Будто с трудом раскрутив, запустив на ход круг этот, у барака мрачно остывали два тяжелых санитара. Курили. Как мясники оба, в белом от горла до колен, на ногах – яловые кованые сапоги.
На крыльцо быстро выходил психоневролог Нелькин. Как всегда, с засученными рукавами, решительный. Упирал монтерские перчатки в бока. Психические сразу начинали двигаться быстрее. Бодрей летели приветствия и пожелания, чаще вспархивал смех: срочно изображалась полнейшая вменяемость, здоровье, оптимизм.
Резиновым пальцем Нелькин… выстреливал в очередную жертву. Санитары снимались, бежали, сумасшедш

е вскидывая сапожищами. Выхватывали несчастного из круга, и тот уплывал к крыльцу, как безвольный чебак, вытягиваемый радующимся рыбаком.


Психические переводили дух, скидывали темп. Лишь один Нефтяник не обращал на эти эволюции никакого внимания. Он в центре круга. Но как бы вне его. Он на коленях. Он бурит. Длинный указательный палец-бур гнется, ломается, как береза, но упорно «проходит толщу земной коры». Где-то рядом, рядом уже! Близко! Близко! Еще! еще!.. В городе сразу бы набежала толпа, мешала бы только дурацкими советами Нефтянику, гудели бы идиотские гудки, раздражали бы, злили, здесь же – никто не мешал Нефтянику.
Вдруг он резко повернул голову в сторону забора, к ребятам… Напряженный клок седых волос трепал ветерок… И побежал Нефтяник к забору, и закричал, и кулаками заразмахивал. Архаровцев подняло, мгновенно вынесло на холм. Смотрели оттуда, испуганно хихикая. Вроде – живые. Даже храбрец Валерка. Муха. Обдулся в Надюшкиных. Как водопад развесил. Но тоже: верещит-смеется, пальчонком в далекого теперь Нефтяника тычет… А тот – уже в смирительной рубахе – к крыльцу шагает. Сейчас он – как монах Джордано Бруно – решительный и вдохновенный. Как на костер он сам идет. И санитары только еле поспевают…

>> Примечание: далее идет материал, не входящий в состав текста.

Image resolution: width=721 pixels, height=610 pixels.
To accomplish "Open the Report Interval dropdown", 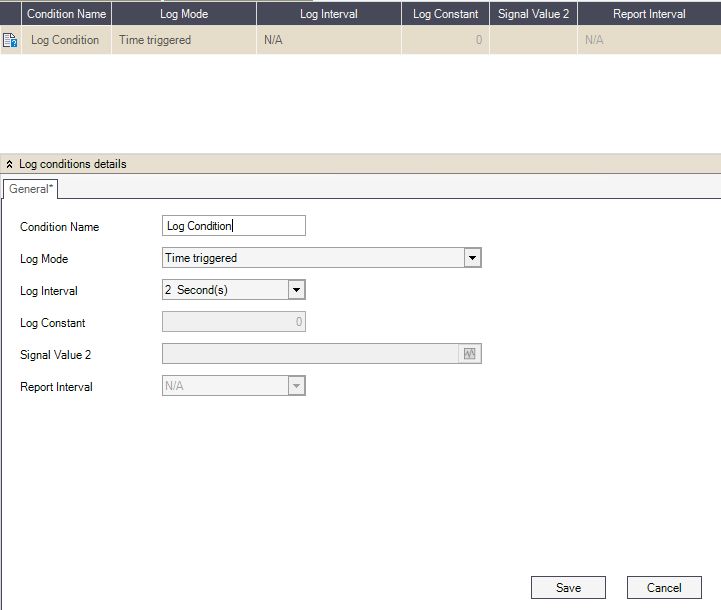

Приходил как-то в психобольницу и Подопригоров. С направлением, значит. На «электролечёбу». К психоневрологу, значит. К Нелькину. С некоторых пор у Подопригорова начало потрясывать руку. (Это после одного драматического случая, о котором речь впереди.) Левую. Жалобно так. Изредка, правда, но каждый раз до остановки дыха пугая старика.

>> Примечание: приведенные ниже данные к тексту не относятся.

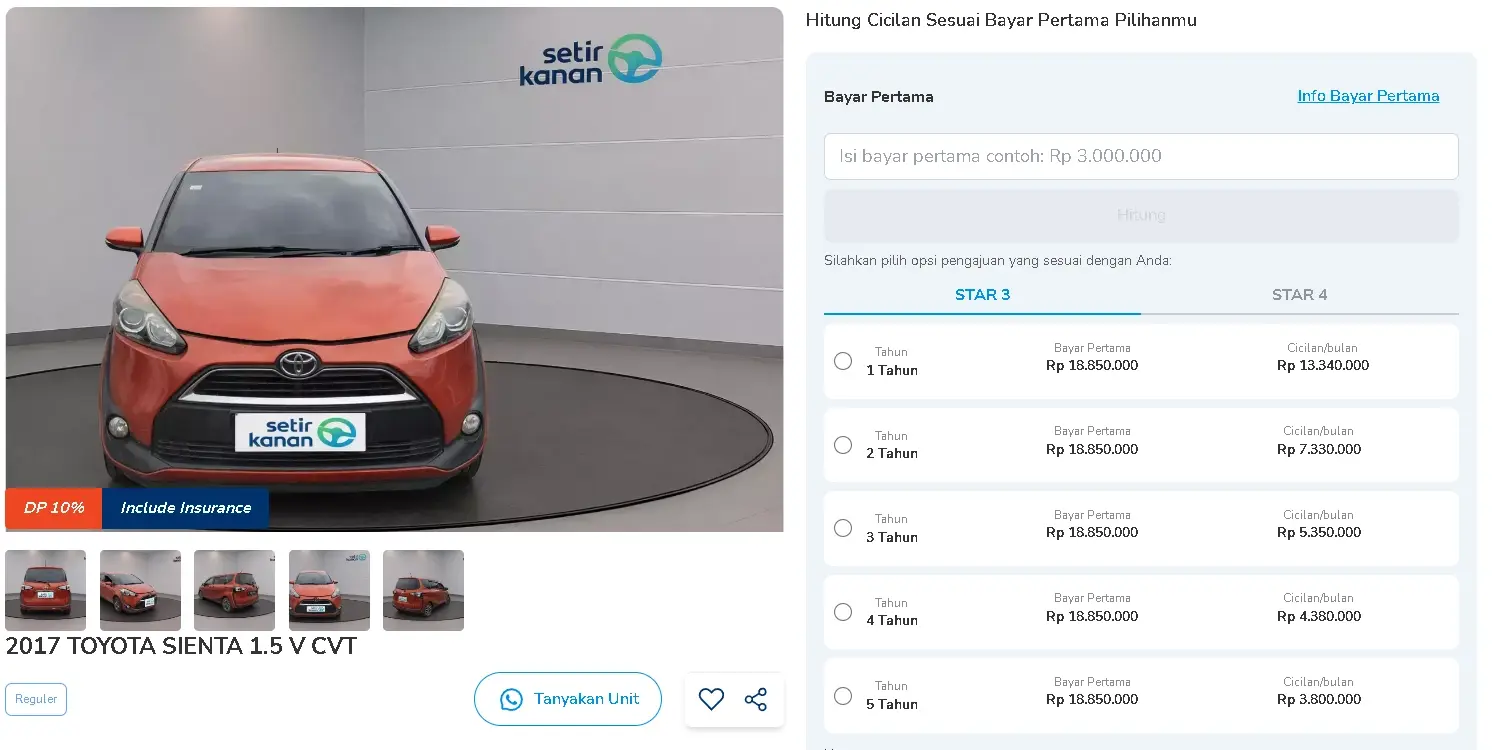Screen dimensions: 1492x750
Task: Select the 1 Tahun installment option
Action: (x=843, y=361)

Пришел он к Нелькину на своих двоих, а вот ушел…
После первого же сеанса «электролечёбы» он в ужасе задергался к воротам, уволакивая свою ногу. Правую! Под сатанинский хохот Нелькина с крыльца: «Приходи еще! Борода-а! Но-огу выправлю! Ха-ах-хах-хах!»
Больше к Нелькину Подопригор, ясное дело, ни ногой, однако руку колотить перестало. И ногу дома разработал. Пошел. Помолодел даже как-то. Пободрел. Живу-у! Брысь, сазаны, – ерш плывет!


2

В тот день с обеда стало над Поганкой черно, низко, холодно. Вот-вот должно было ударить сверху, обвалиться, хлынуть. Остановились слепцами и оцепенели по-над берегом тополя. Обширно выстеклинило Поганку, и только перевернутая лодка на середине вместе с синими уже огольцами легонько «секла дýбаря».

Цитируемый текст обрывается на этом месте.